The vast jungles of CAR are home to nomadic tribes like the Ambororo , the Janjaweed from the Sudan and other cattle keeping nomads from Cameroon and Nigeria.  " Sometimes we pick a trail and follow knowing they could be rebels  only to land on the herdsmen .''
 
 The Nomadic tribes, apart from the Janjaweed who are of Arab origin (they once attacked the UPDF) are not allied to any party and sometimes give false intelligence to keep the UPDF a distance from their grazing area.  They do the same to Kony rebels.
 
  According to Captain Stephen Kiiza who commands two hunting squads and with whom this writer moved for two days, the Ambororo once gave them false information that led them to a wild goose chase for two days.
 
  "The Ambororo told us they had seen the rebels about 30 km away.  We moved for two days and found nothing. They wanted us away from their area. They also do it to the rebels.

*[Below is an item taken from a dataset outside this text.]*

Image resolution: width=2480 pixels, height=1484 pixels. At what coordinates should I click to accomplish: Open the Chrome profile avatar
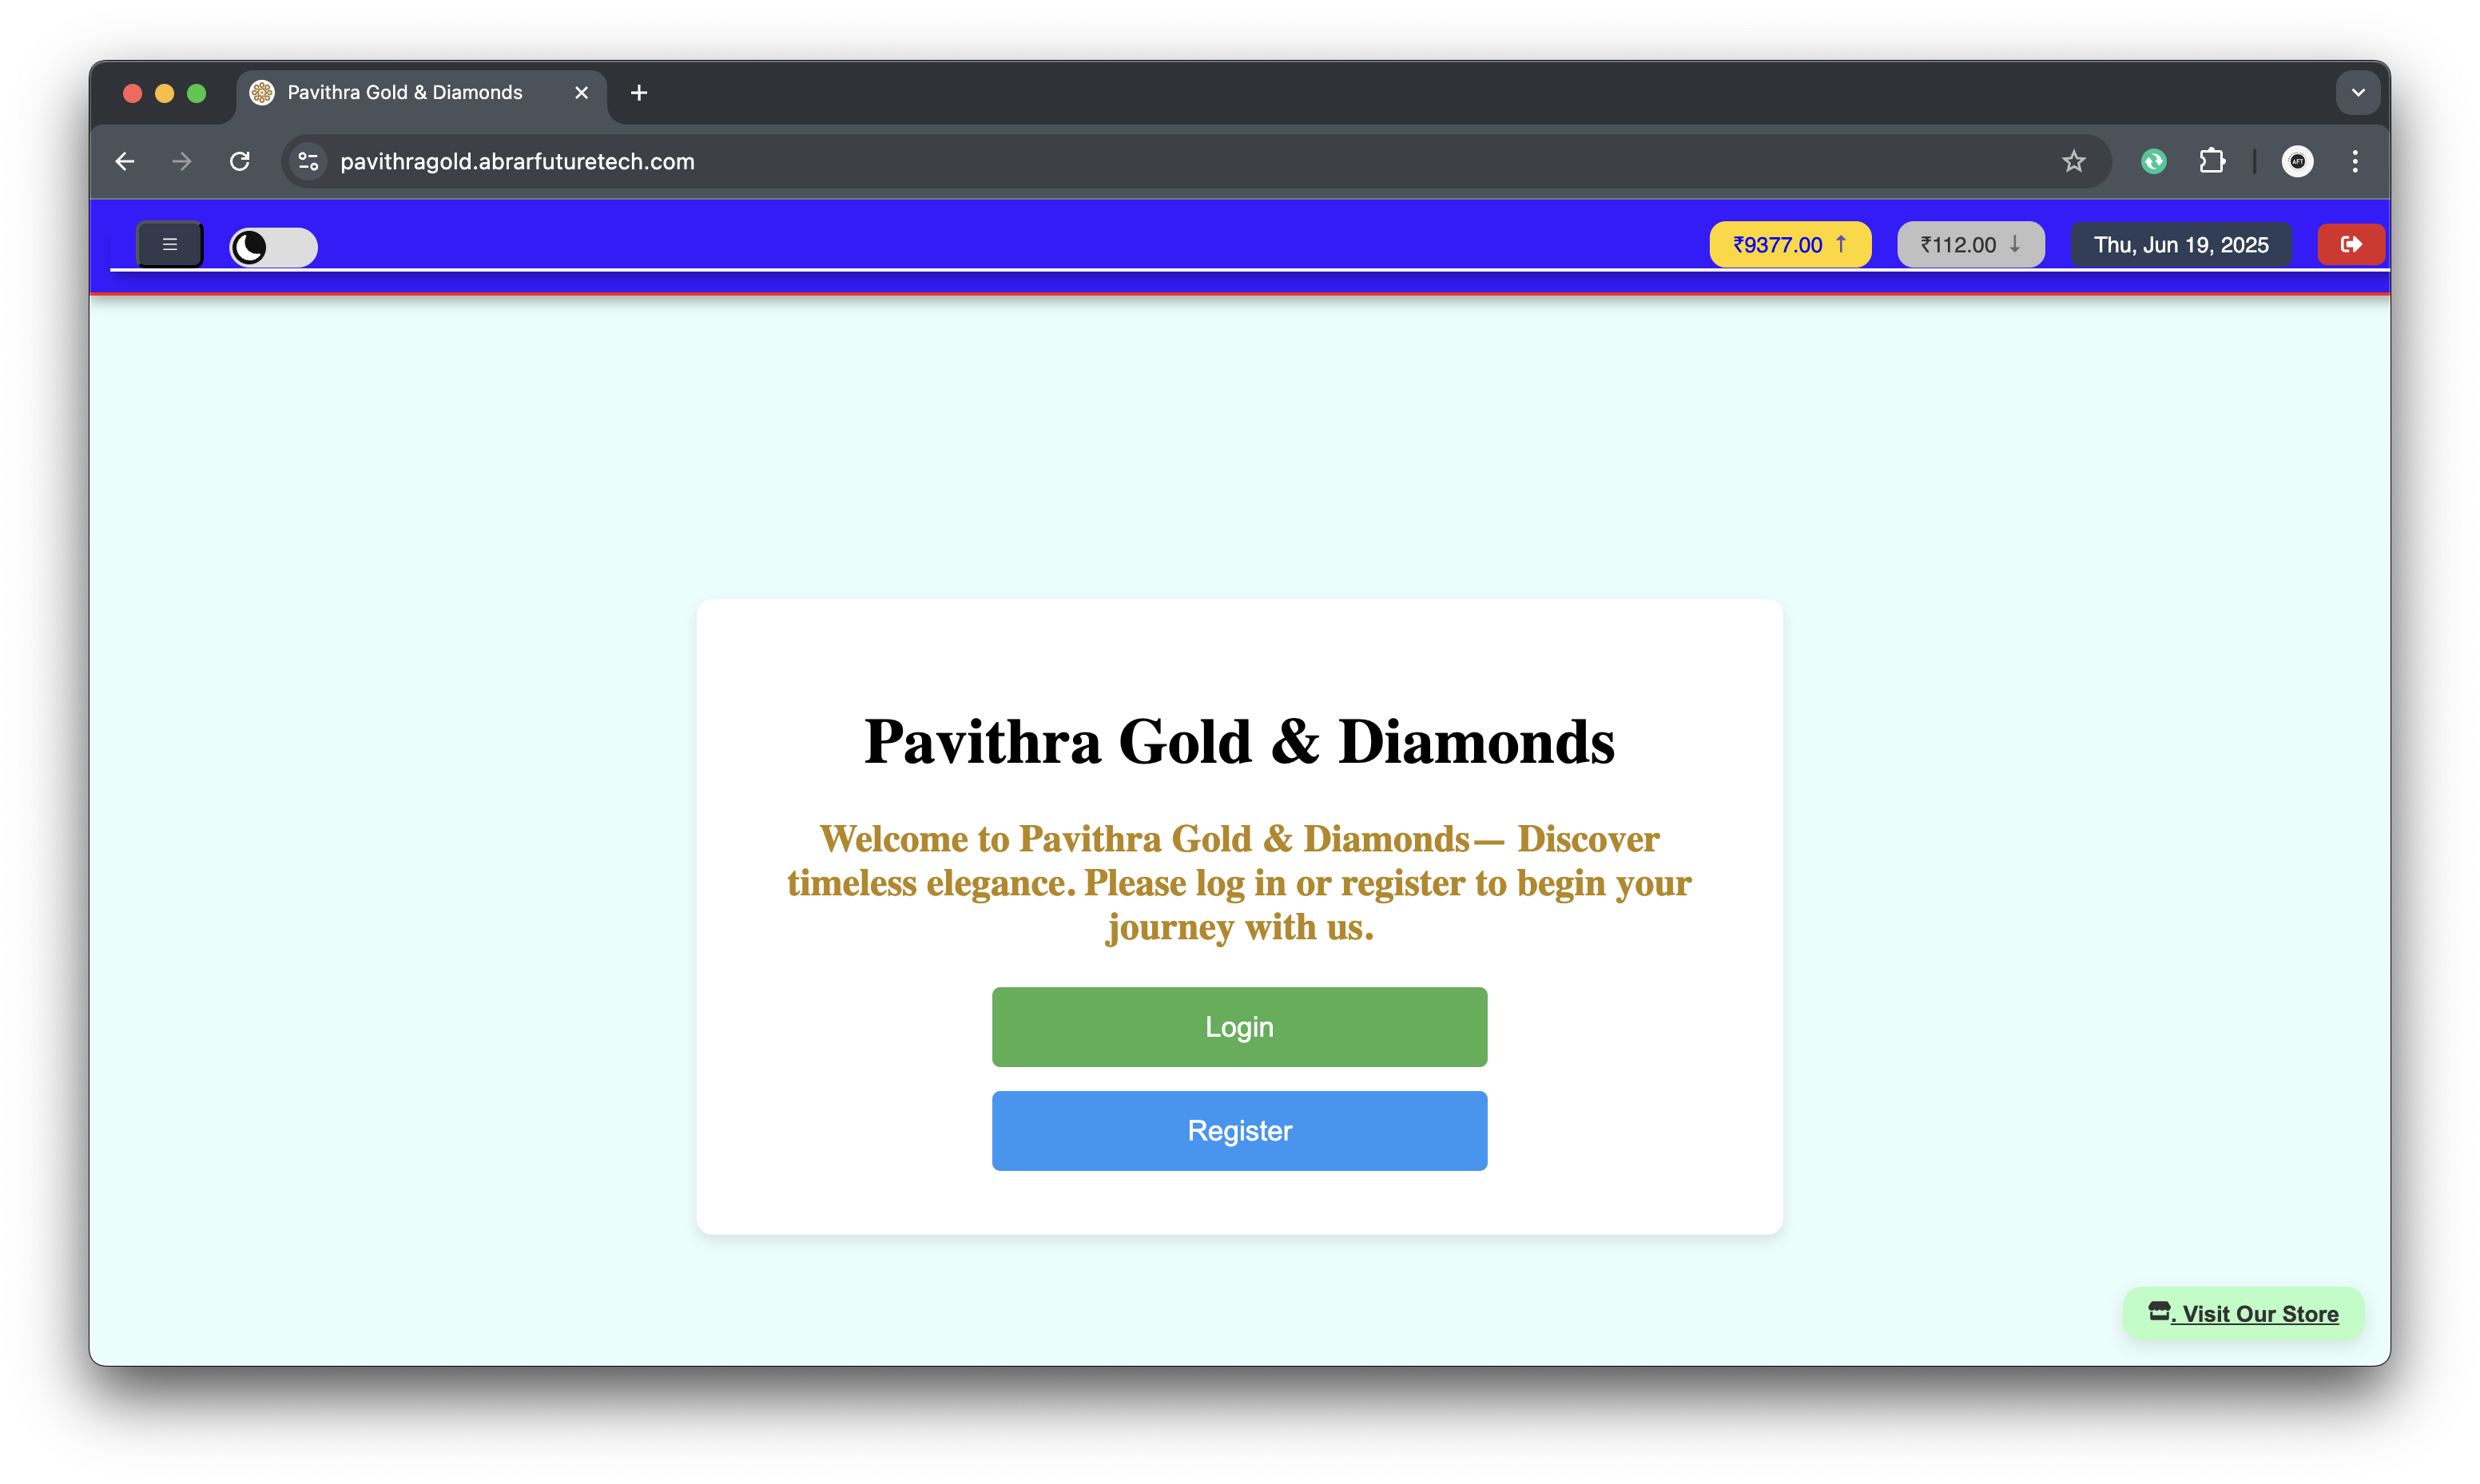(x=2297, y=161)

They don't want a fight near them,’’ says Kiiza.
 
The UPDF operates in a very sparsely populated vast area stretching from the CAR DRC border to near Darfur in Sudan.  
 
According to military intelligence, the locals are also mere spectators who have not taken an interest in the operation apart from knowing that the Uganda army is chasing a dangerous enemy.    The CAR government has less control about what is happening.
 
 The Operation's main logistical base is at Nzara in Southern Sudan.  Djema  is about 365km North West of Nzara with Obo another logistical base in  roughly in between the two. 
 
 Helicopters and fixed winged planes are used to transport troops and deliver supplies to battle hardened hunting squads scattered all over the jungles of CAR.  Not less than 26 hunting squads are hunting for Kony day and night.  Because the area is dry, the hunt for rebels is concentrated along all major rivers like Vovodo and crocodile infested Chinko.  As Colonel Balikudembe was briefing journalists, a crocodile killed one UPDF solder as they crossed River Chinko.